Bismillah. Semoga Allah menguatkan diriku, menjagaku, membimbingku. Kalau sebuah dosa, bukan hanya tentang aku dan Allah, tapi juga menyangkut orang lain.. maka taubatnya bukan sekedar urusanku dengan Allah. Semoga aku diberikan keberanian untuk menyelesaikan urusan milestone surat, ya, surat itu. Surat permohonan maaf dan terimakasih. Mungkin suratnya tidak berarti, mungkin sudah dimaafkan, tapi untukku.. setidaknya untuk ketenangan hatiku, *boleh ga sih niat ini??. Bolehkah untuk tujuan itu, aku harus mengirimkan perasaan bersalah dan memohon maaf, juga berterimakasih. Terlepas dari sampai atau tidak suratnya, terbaca atau tidak suratnya, terlepas dari beliau mengingatku atau tidak. Kewajibanku, untuk diriku, untuk ketenangan hatiku, adalah meminta maaf, atas begitu banyak salah yang aku perbuat. Ya kan? *tanya sama siapa bell? wkwkwk

***

Aneh memang, bagaimana momen kecil, kejadian beberapa detik bisa masuk ke sela-sela pikiranku. Berusaha aku usir, dengan prasangka baik. Tapi ternyata, ia masih menetap. Karena mungkin hikmahnya bukan sekedar aku harus berprasangka baik. Mungkin ada banyak hikmah lain yang harus kutemukan, tapi bukan sekedar kutemukan, tapi menanti perubahan sikap dan mindsetku.

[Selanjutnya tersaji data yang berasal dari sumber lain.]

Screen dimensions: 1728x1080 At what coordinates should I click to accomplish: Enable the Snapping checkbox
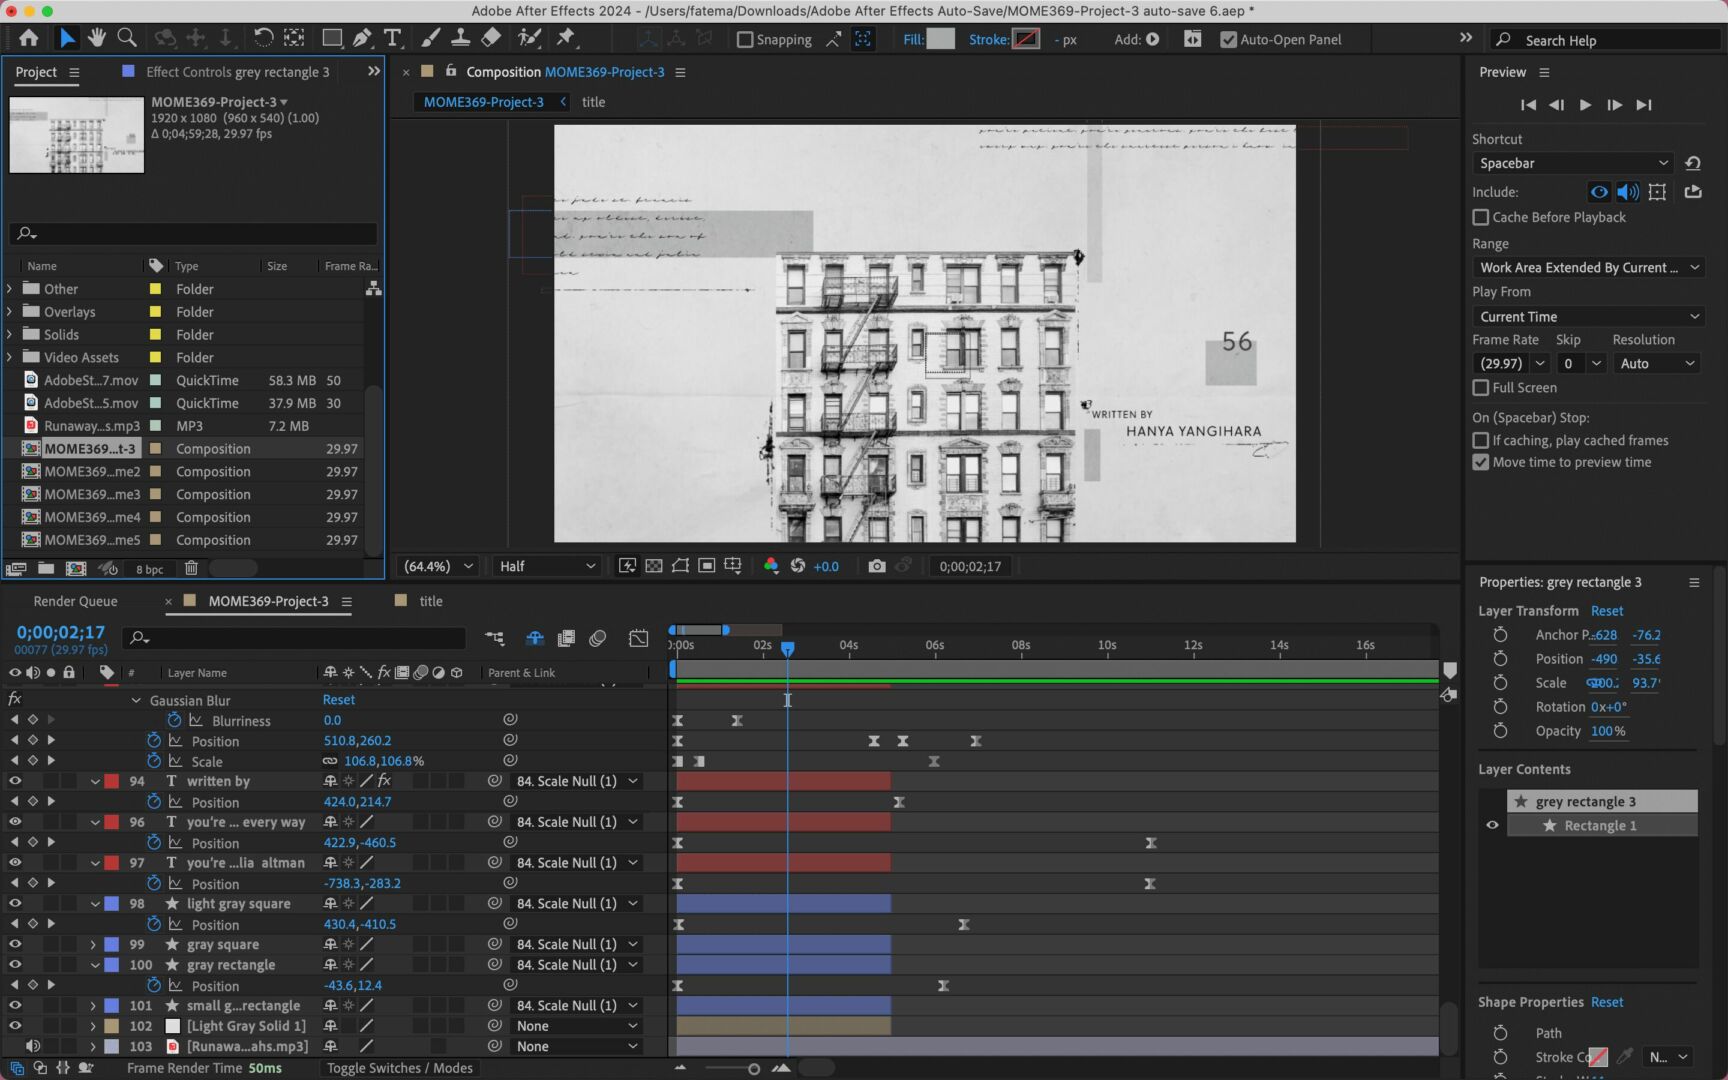745,40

Subhanakallahumma wabihamdika asyhadu alla ilaha illa anta astaghfiruka wa atubu ilaih.

Allahua'lam.

***

PS: 231117 | Satu bulan kemudian. Baru bisa mengirim surat-surat tersebut. Awalnya berniat di print dan dikirim via pos. Akhirnya dikirim via email. Rasanya di sini.. sesuatu banget, lega tapi juga penasaran. Apakah paragraf-paragraf tersebut akan terbaca, apakah akan ada respon? Mari berprasangka baik saja, sembari berdoa, jikapun suratnya tidak terbaca, semoga niatnya sampai.